La crapaudine est un instrument de torture en usage dans les bagnes militaires de l’Afrique, et il doit son nom à la position dans laquelle il maintient le malheureux supplicié, qui, les pieds et les mains rejetés en arrière et liés ensemble, a l’aspect d’un crapaud.

Le supplice est d’autant plus cruel qu’il s’exerce sous un soleil brûlant et que la victime en plus des douleurs que lui procure la position anormale de ses membres souffre atrocement de la chaleur et de la soif.

On a du mal à s’imaginer qu’en notre vingtième siècle une telle barbarie soit possible et que ces mœurs inquisitoriales ne soulèvent pas la réprobation générale.

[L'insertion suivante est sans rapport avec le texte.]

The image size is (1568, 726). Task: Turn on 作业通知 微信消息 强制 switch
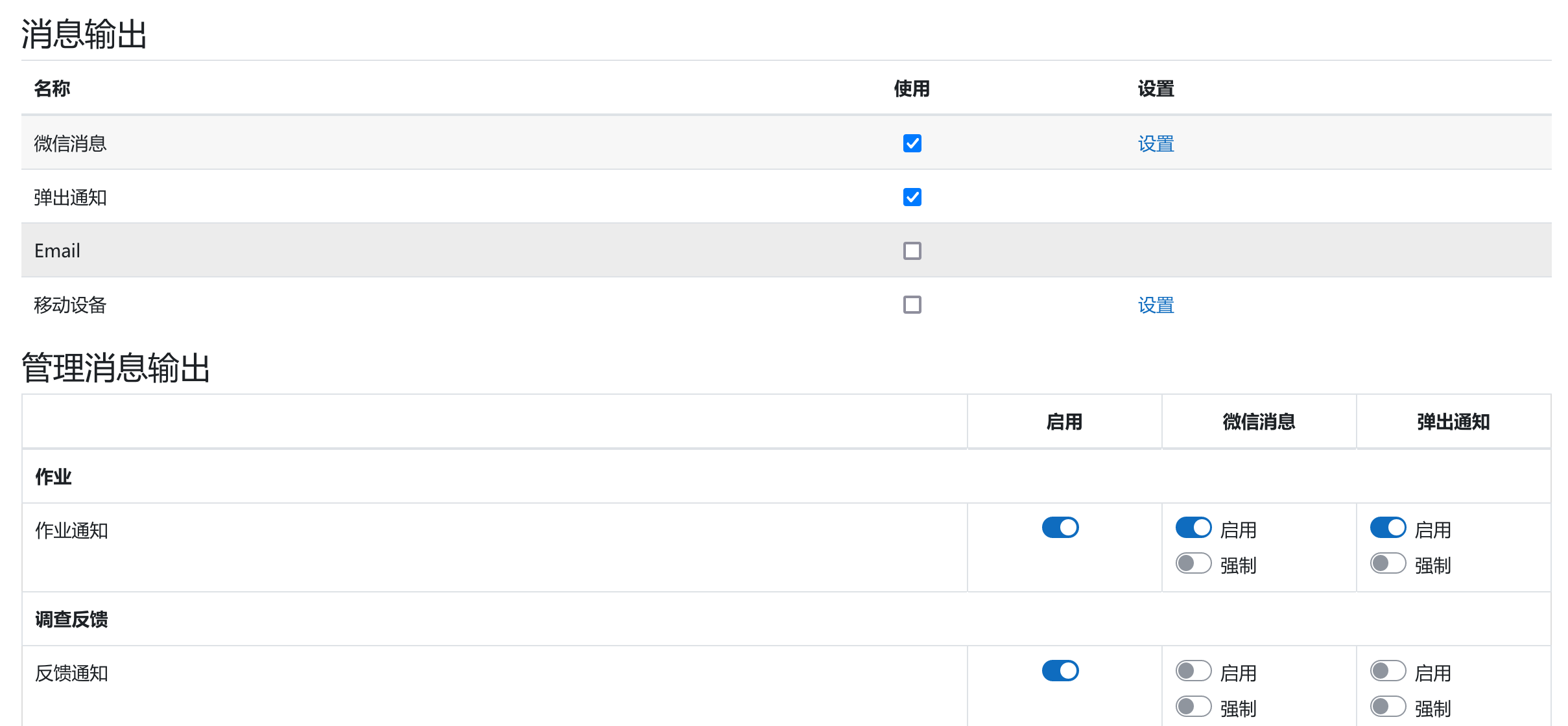click(1193, 563)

De temps en temps lorsqu’une victime succombe sous le poids des souffrances endurées, le scandale éclate et la presse à tout faire élève faiblement la voix ; alors les responsables directs, c’est-à-dire les chefs de gouvernement couvrant leurs inférieurs, déclarent que des enquêtes sont en cours, que des sanctions seront prises contre les coupables et le calme renaît jusqu’au jour où une nouvelle victime de la crapaudine fait éclater un nouveau scandale. Et il en sera ainsi jusqu’au jour où le peuple, en ayant assez, ne se contentera plus des vagues promesses gouvernementales et des faibles protestations d’une presse intéressée. La crapaudine, qui pourrait figurer comme appareil de torture à côté de ceux du Jardin des Supplices d’Octave Mirbeau, doit disparaître ; mais il faut surtout, si l’on veut en finir avec tous ces procédés barbares, en rechercher les causes, et détruire le militarisme qui donne naissance à tant d’atrocités et de crimes.


CRAPULE. n. f. État d’un individu dépourvu de tout sens moral et qui ne se plaît que dans le vice et la débauche. La crapule est plus abjecte encore que le vice ; la « crapule, dit J.-J. Rousseau, endurcit le cœur, rend ceux qui s’y livrent impudents, grossiers, brutaux, cruels ».

La bourgeoisie, pour cacher ses penchants au vice et à la débauche, accuse de crapulerie cette basse catégorie sociale d’inconscients et de malades qui se livrent à la prostitution ou en vit. Certes, le souteneur est loin d’être un individu recommandable et les Anarchistes sont les premiers à le dénoncer comme nuisible à la société ; mais la crapulerie n’est pas le privilège des pauvres, au contraire. Et s’il est des malheureux qui tombent de dégradation morale en dégradation morale dans la crapulerie, ils ont souvent l’excuse de l’ignorance et de la misère. Le riche qui se vautre dans l’orgie, dans l’ignominie, dans la bassesse ; qui recherche des voluptés dans le raffinement du vice et qui ne vit que dans une débauche constante, n’a pas l’excuse du pauvre et l’on peut dire que la crapule prend plutôt sa source dans les palaces, dans les établissements de nuit mondains que dans les bouges où vont se perdre les victimes inconscientes de la société capitaliste.